Development and resolution - as pompom said, characters and storylines suddenly appearing/vanishing is a no-no. Each should be introduced, developed and resolved, rather than you watching/reading then wandering, "what happened to xyz?"
A "successful" nollywood screenwriter recently argued with me that "putting dialogue in a script stops the actors from acting because they have to recite it".
Great pointers,hek.For someone who doesn't write,you sure know a few things.
glad to contribute. you the same chairman running things on nollywood.net? who that lovely lady there be?
Yep,me is the same at the other end.
The lovely lady is an actress.She does yoruba language nolly flicks.
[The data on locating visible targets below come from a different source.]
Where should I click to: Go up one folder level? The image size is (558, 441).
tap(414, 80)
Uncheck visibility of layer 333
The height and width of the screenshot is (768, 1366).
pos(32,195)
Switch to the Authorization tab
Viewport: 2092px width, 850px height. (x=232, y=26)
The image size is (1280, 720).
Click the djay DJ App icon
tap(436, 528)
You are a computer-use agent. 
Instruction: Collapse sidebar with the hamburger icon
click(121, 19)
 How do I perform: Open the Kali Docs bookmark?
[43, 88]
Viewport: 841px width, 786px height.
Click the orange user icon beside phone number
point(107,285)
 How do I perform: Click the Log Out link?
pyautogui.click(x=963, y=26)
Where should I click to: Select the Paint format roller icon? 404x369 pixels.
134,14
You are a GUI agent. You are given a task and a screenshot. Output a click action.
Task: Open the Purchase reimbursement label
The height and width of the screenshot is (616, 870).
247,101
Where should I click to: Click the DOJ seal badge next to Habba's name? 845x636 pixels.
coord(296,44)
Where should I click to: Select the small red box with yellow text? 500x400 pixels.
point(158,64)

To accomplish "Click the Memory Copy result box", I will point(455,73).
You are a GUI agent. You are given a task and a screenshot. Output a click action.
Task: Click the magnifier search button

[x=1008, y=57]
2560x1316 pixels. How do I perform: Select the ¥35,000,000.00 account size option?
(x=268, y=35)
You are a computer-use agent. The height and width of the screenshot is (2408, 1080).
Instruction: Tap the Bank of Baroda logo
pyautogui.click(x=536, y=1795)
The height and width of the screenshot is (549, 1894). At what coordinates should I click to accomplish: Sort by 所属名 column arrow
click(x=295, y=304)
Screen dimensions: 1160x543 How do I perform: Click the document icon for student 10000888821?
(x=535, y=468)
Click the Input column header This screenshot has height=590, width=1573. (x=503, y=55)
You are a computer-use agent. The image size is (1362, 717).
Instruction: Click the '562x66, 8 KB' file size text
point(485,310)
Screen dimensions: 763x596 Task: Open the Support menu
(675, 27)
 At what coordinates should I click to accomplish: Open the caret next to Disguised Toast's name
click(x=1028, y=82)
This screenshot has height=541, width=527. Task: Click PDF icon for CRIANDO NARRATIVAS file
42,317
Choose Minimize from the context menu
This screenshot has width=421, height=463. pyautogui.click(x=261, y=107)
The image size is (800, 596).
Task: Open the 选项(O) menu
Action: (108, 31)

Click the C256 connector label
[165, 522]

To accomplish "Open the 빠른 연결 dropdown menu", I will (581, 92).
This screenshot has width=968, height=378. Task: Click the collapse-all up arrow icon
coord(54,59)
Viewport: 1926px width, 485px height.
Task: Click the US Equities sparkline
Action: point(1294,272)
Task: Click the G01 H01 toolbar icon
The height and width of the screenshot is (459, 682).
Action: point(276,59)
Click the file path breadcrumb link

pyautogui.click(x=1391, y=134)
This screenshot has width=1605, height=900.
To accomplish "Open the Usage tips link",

don't mean to sound insulting just curious. There is so much intelligent discourse here on scriptwriting and the way it sounds a lot of people know how to write and probably have written some screenplays but how come Nigerian movies still have bad plots?
R the people here not actually making movies? Or not part of the Nigerian film industry?
Or r we just more intellectuals and critics?
To follow on this line of discussion will divert this thread,so i suggest you open a separate thread on your question.Valid questions,though.
I'm starting a new story with an outline of the plot, so I'm sure my first movie will have a good plot. If the outline is good, hopefully the rest will be.